The road up to the pass was mercifully gradual as the thin air made the going slow. None of us had altitude sickness thankfully, but it wasn’t really an option to push ourselves as any level of exertion would leave us breathless for a couple of seconds.
The snow melted away quickly and the truck traffic stared up again. We had a shot rest under the bridge of the railway before making the final push to get up and over the pass.
It felt great to be up at the pass, with prayer flags whipping around in the strong wind and the plateau stretching out to the horizon in front of us it felt entirely Tibetan. Though it had been sunny all morning a cold, strong wind was blowing up. We wrapped up well for the descent. We rolled down the other side of the pass, the bad weather front in constant pursuit. Soon we arrived at the town of Budongquan, a ramshackle place of restaurants, shops, auto supplies and dormitories that’s sprung up around the near constant stream of trucks passing through it. We are lunch here at a place run in part by an ex-tour guide, a Tibetan guy who used to work in Lahsa. His English, as a result, was fantastic and we had a great talk with him while eating dumplings and fried rice.
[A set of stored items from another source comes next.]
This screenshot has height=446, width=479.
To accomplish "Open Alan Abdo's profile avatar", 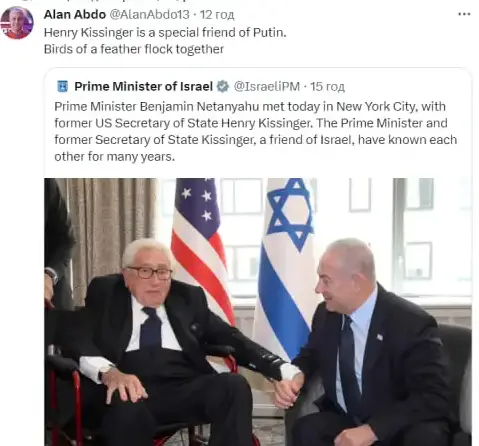I will [17, 23].
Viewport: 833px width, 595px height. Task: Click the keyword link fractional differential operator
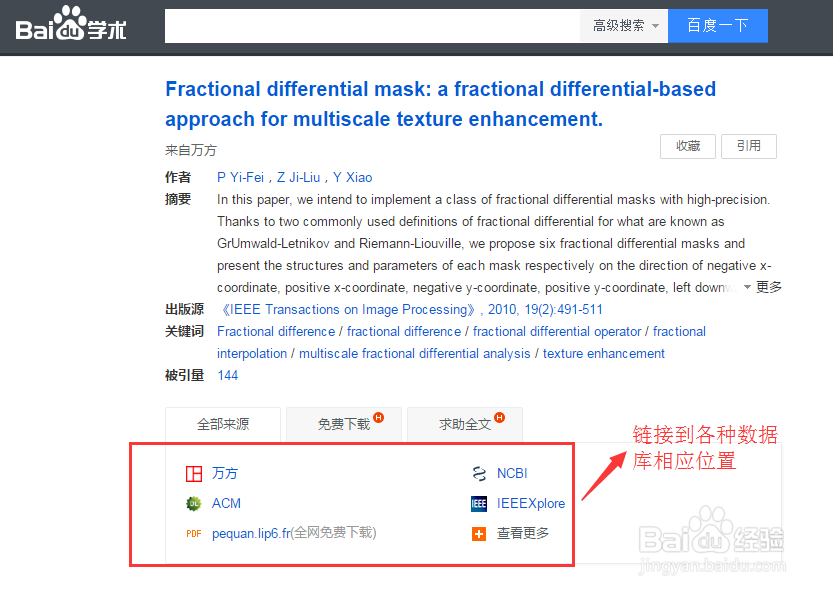click(x=557, y=331)
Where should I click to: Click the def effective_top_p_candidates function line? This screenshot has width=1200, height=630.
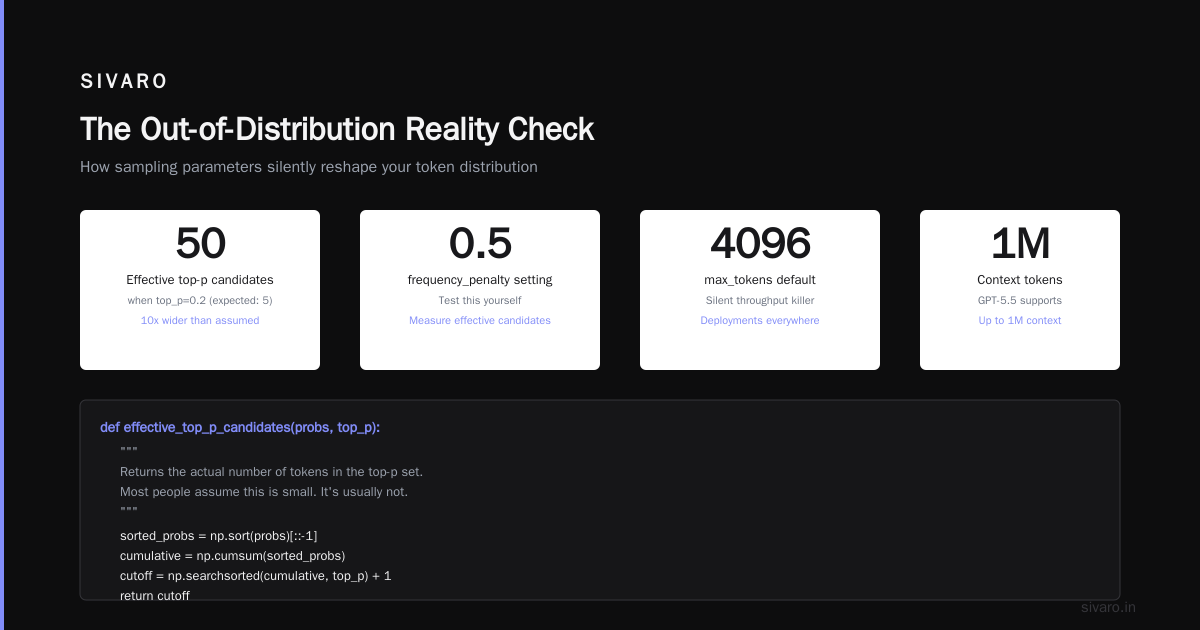click(240, 428)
We the turned off the Trans Tibetan highway and joined up with the S308, the road that would take us across the plateau to Yushu. Here the landscape opened up and it seemed like we had, at last, climbed up to the roof of the world. A huge sky stretched out above us and the windswept plains of the plateau rolled out all around, terminating in faint snowy peaks on the horizon. We cycled for some time and the made camp.